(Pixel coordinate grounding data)

======

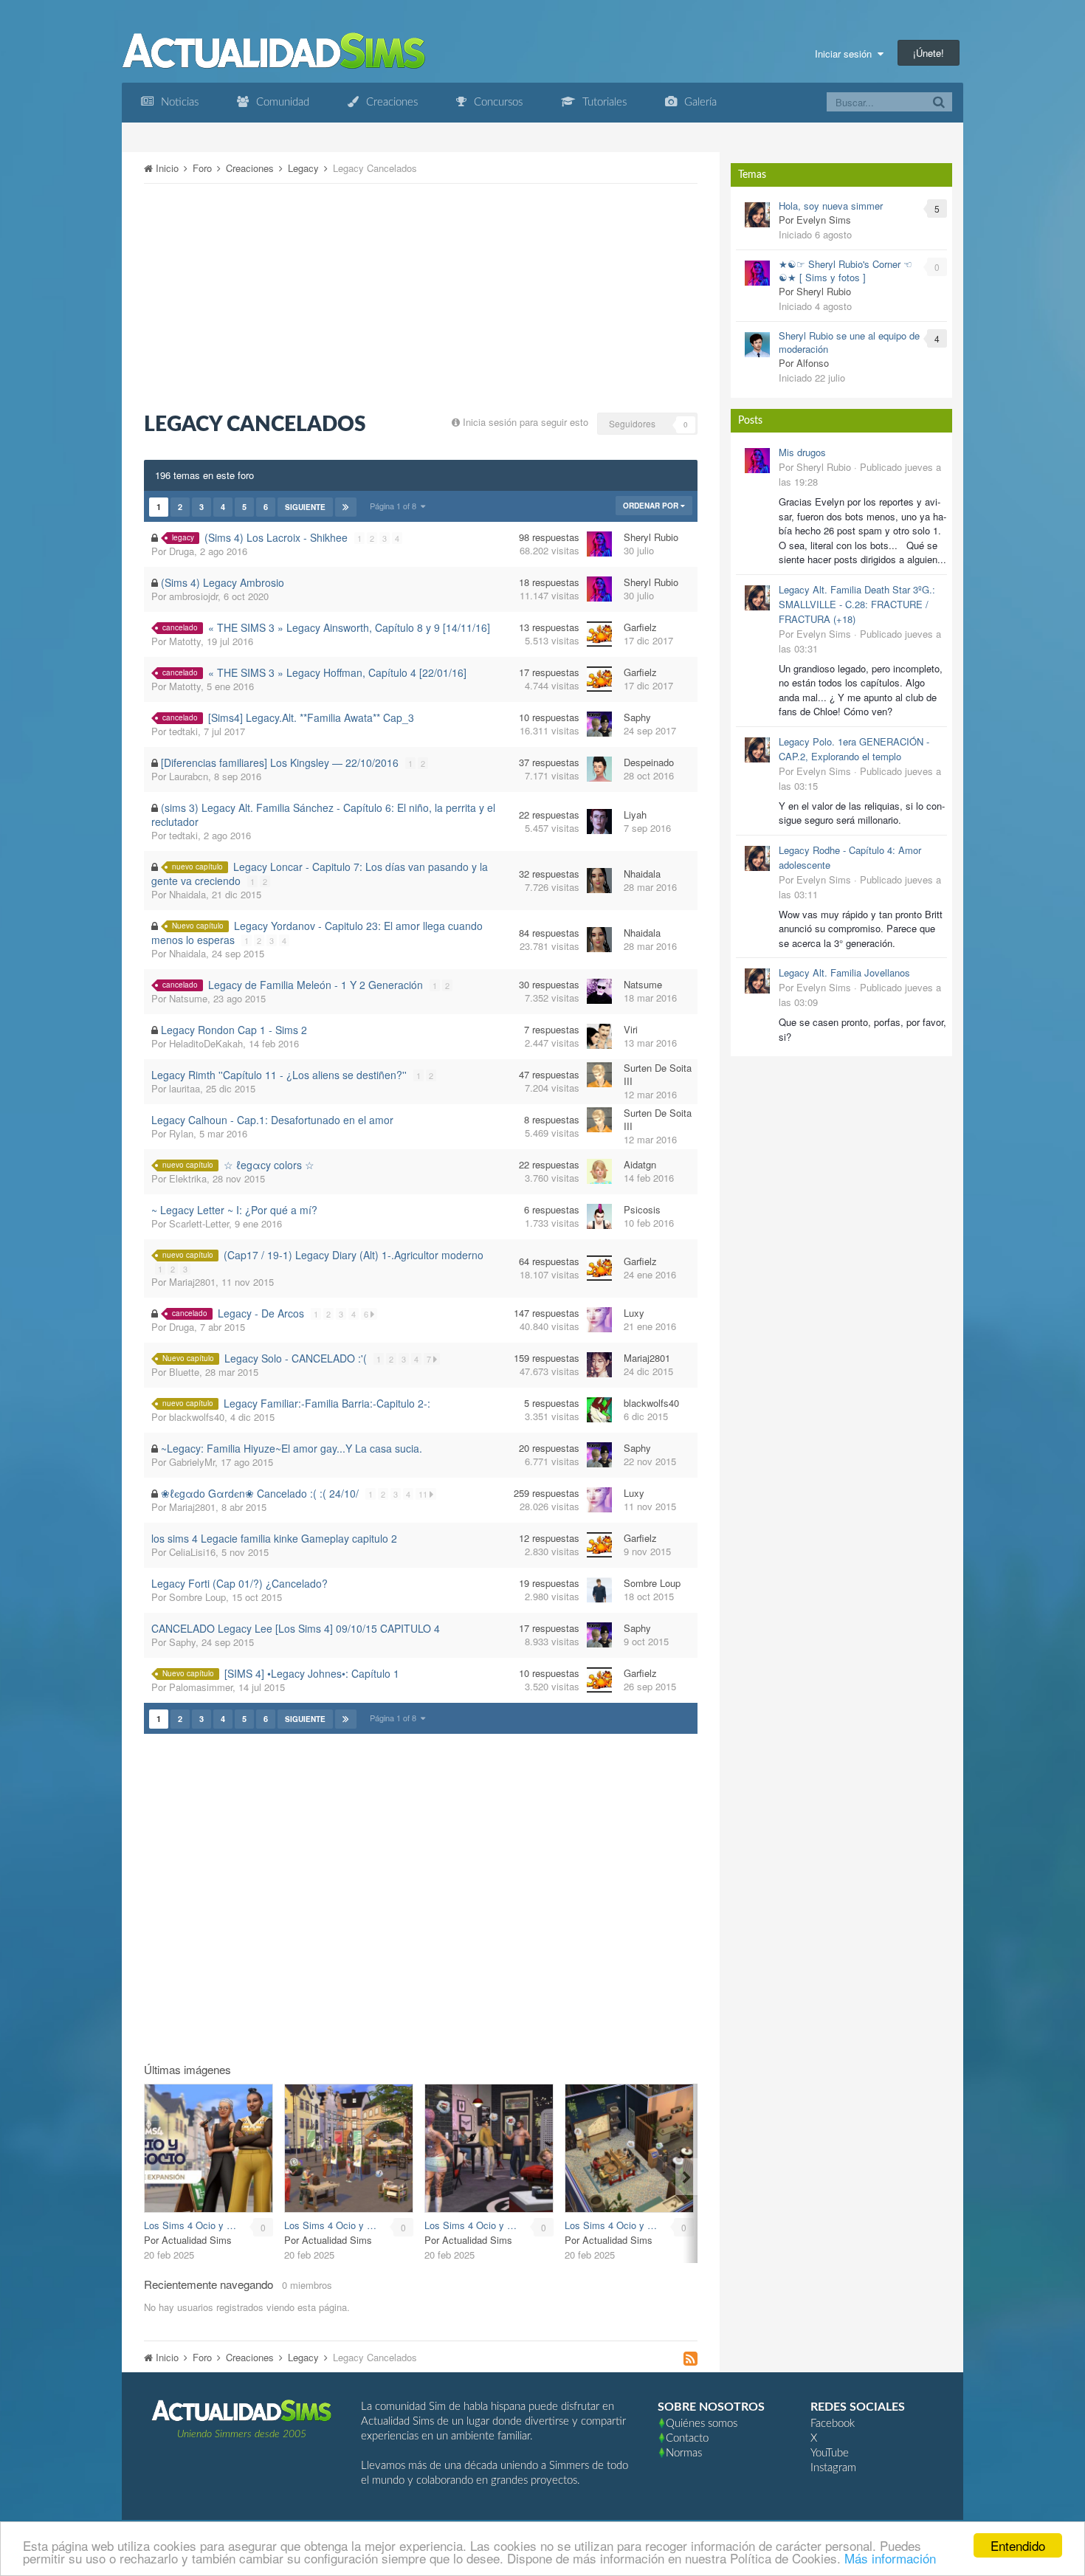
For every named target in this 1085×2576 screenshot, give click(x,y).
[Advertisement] (420, 298)
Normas (684, 2453)
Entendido (1018, 2545)
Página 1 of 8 (395, 506)
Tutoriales (603, 102)
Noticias (178, 102)
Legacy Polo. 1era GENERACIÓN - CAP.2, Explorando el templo (854, 748)
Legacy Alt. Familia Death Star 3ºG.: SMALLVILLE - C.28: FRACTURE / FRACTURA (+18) (857, 604)
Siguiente (305, 507)
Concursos (497, 102)
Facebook (832, 2423)
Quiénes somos (701, 2423)
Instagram (833, 2467)
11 (424, 1494)
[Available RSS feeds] (690, 2358)
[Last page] (345, 507)
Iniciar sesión (846, 54)
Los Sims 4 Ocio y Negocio (192, 2225)
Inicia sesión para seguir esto (525, 422)
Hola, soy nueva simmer (831, 206)
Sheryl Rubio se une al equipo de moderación (849, 342)
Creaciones (390, 102)
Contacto (687, 2438)
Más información (890, 2558)
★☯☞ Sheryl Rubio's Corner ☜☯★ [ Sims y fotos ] (845, 270)
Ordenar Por (652, 505)
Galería (699, 102)
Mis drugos (802, 452)
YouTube (829, 2453)
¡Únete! (928, 53)
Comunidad (281, 102)
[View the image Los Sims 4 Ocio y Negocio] (208, 2148)
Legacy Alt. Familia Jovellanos (844, 972)
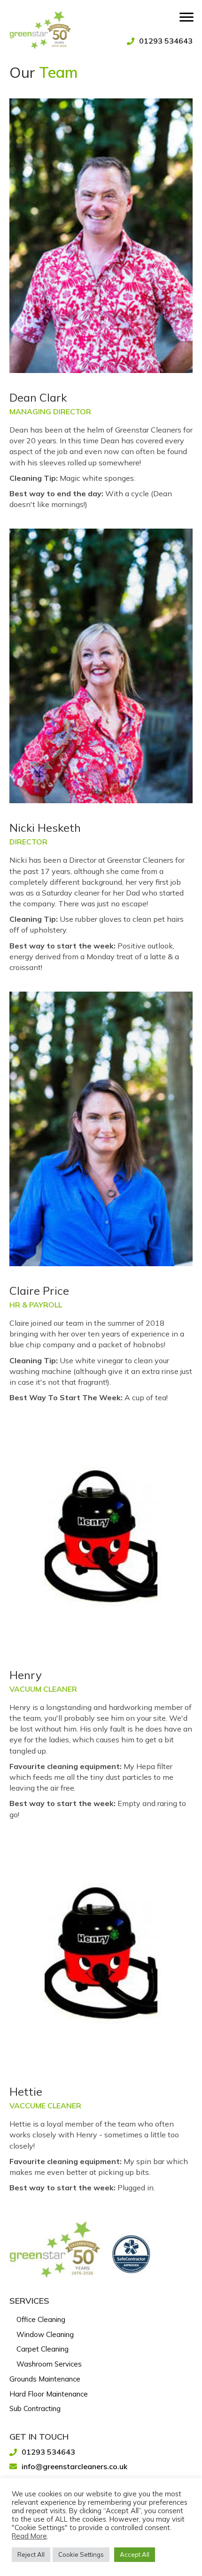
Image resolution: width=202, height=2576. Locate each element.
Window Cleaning (45, 2334)
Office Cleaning (40, 2319)
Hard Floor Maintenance (48, 2393)
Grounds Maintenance (44, 2378)
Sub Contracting (35, 2408)
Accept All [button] (134, 2554)
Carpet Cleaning (42, 2349)
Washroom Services (49, 2363)
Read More (29, 2536)
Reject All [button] (31, 2554)
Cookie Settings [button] (81, 2554)
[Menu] (186, 17)
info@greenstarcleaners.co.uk (74, 2466)
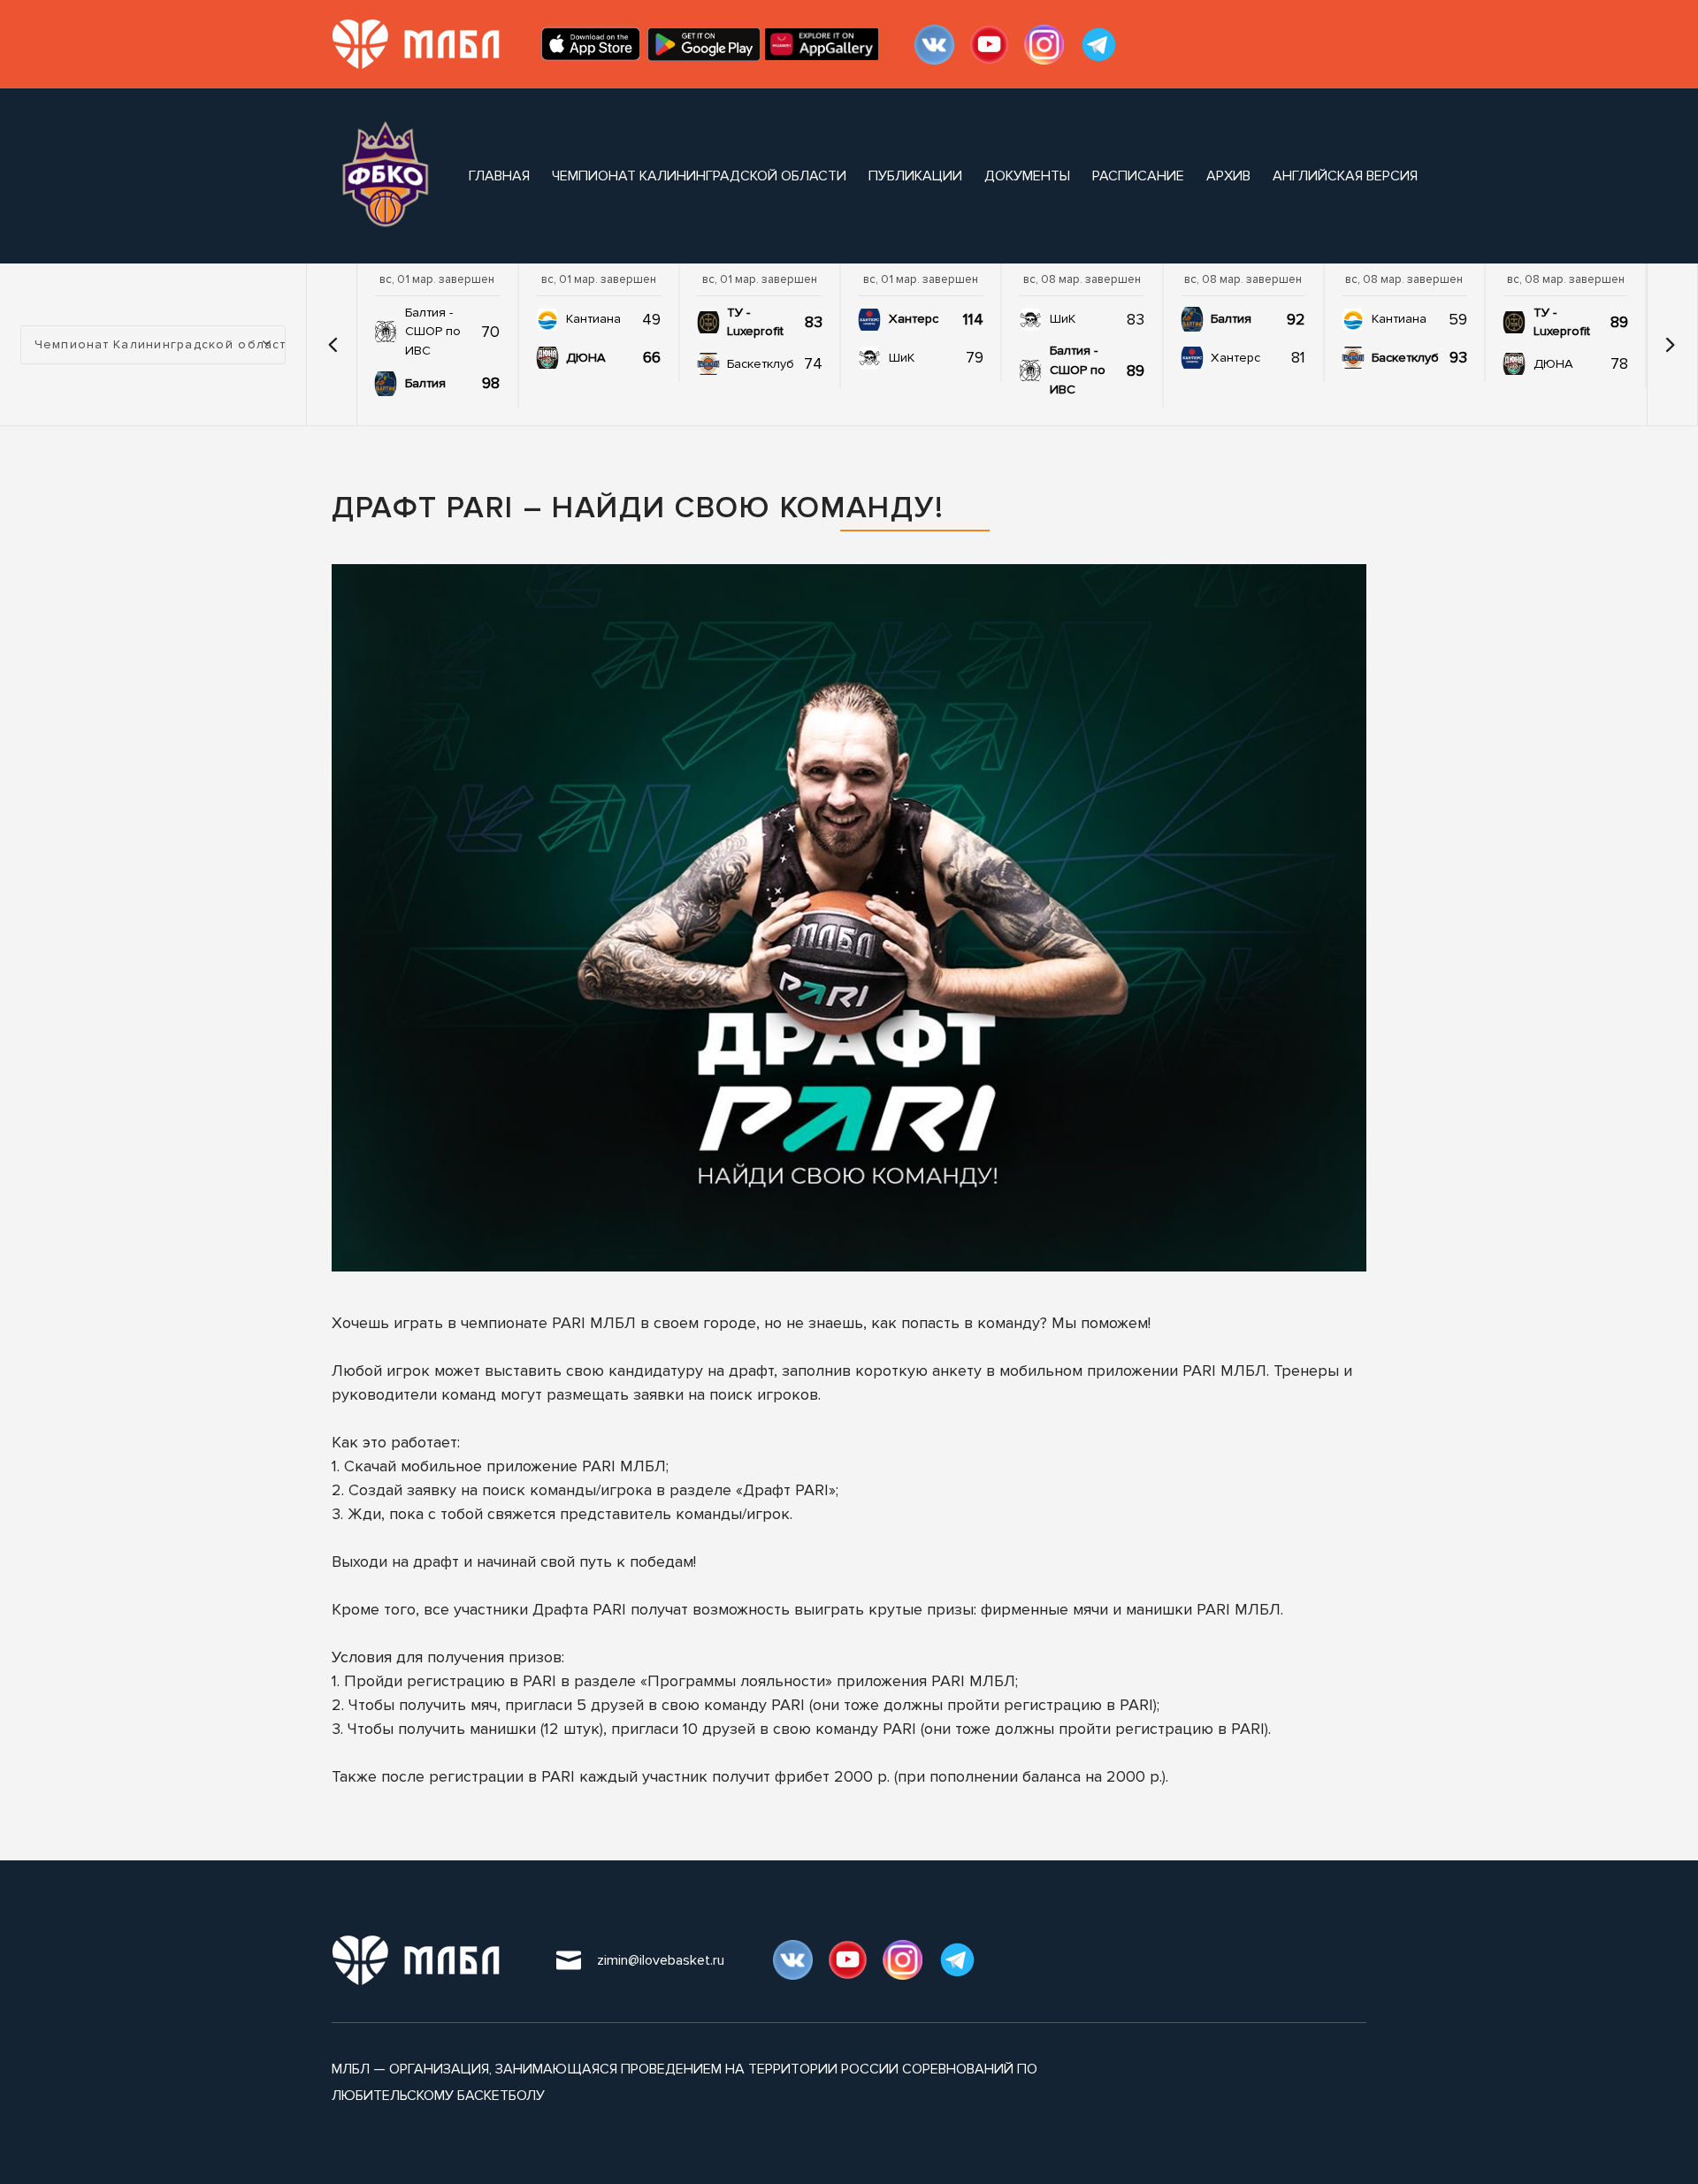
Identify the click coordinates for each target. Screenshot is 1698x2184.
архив (1228, 176)
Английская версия (1345, 176)
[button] (333, 344)
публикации (915, 176)
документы (1027, 176)
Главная (499, 176)
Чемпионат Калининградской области (699, 176)
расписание (1138, 176)
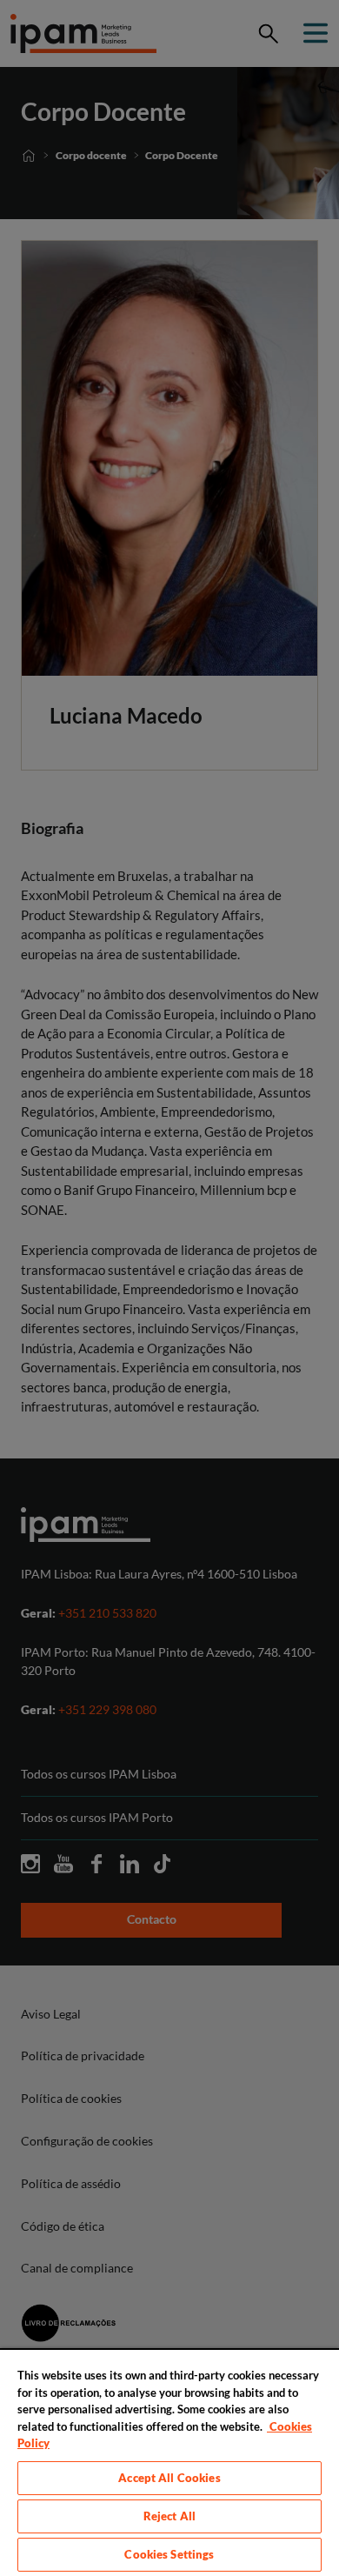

======

Directions for this task
Lines above that have "Ocio": copy each of them.

Solution to the problem
Los Sims 4 Ocio y Negocio (192, 2225)
[View the image Los Sims 4 Ocio y Negocio] (208, 2148)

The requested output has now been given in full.